The six active ingredients are stored in 16-kg flexi-bags in the upper cabinet of the PrecisonPac system. Many safeguards are employed to ensure that the proper ingredients are dispensed into the grower bag waiting at the bottom of the cabinet. Each grower bag is pre-labeled for the various herbicide blends that can be dispensed and contains a unique radio frequency identification (RFID) tag to ensure that the grower bag is filled with the correct product.

Once the product is dispensed into the grower bag, a label is applied indicating the net contents. The retailer can also label it with the grower’s name and field identification.

To be able to bring this innovative new technology to Canadian growers, an enormous amount of work has gone into research and registration of various product combinations and rates with the Pest Management Review Agency.
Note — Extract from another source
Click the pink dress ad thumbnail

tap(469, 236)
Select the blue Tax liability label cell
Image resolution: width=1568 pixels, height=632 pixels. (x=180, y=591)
DuPont also conducted more than 150 federal research permit trial sites with growers to add some real grower-applied information to their pool of data for the PrecisionPac blends.
 
All this work perfecting the system means that when a grower walks into a retail location that has a PrecisionPac system, he will be able to describe the weed issues in a field and get a customized herbicide blend that fits his unique requirements.

“Customers get the power to precisely select their weed control requirements through the flexibility and customization that PrecisionPac offers,” says Scott Hollick, account manager, special projects for DuPont. “The end result is a product that is more closely designed for a grower’s farm or field versus a packaged product that may not have as precise a fit.”

With the retailer’s help, growers can select for short residual or extended control, choose multiple active ingredients and herbicide groups to manage resistance, and make blends specific for in-crop, pre-seed burn-off, or chem-fallow or post-harvest weed control.

Tony Steen, ag retail manager at Viterra’s Trochu, Alberta location, is a big fan of the PrecisionPac system. “The biggest advantage I can see to it is that farmers can get the right amount of product for the fields when they need to spray,” he says. “If they only need 60 acres, we can put that amount in a PrecisionPac grower bag.”

It also saves the producer measuring product into the sprayer tank. “We usually make up grower bags to match a customer’s sprayer tank load,” says Steen.

“I farm between 8000 and 9000 acres,” says Marshall. “You can spend a lot of time just sitting and mixing.”

The process can get even more refined. “PrecisionPac retailers involved in the trial process have had product ready for certain growers before they arrive to pick it up,” says Hollick. “It’s easy when the retailer knows the field size, sprayer tank size and weed species for each specific location to be sprayed.”

It is that pinpoint customization that will be the biggest boon to growers. Not only will they get herbicide mixed precisely for their situation, they will pay precisely for what they need.

DuPont plans to have numerous PrecisionPac systems in operation at retail locations across Western Canada in spring 2009. The company will continue to expand availability during the next few years.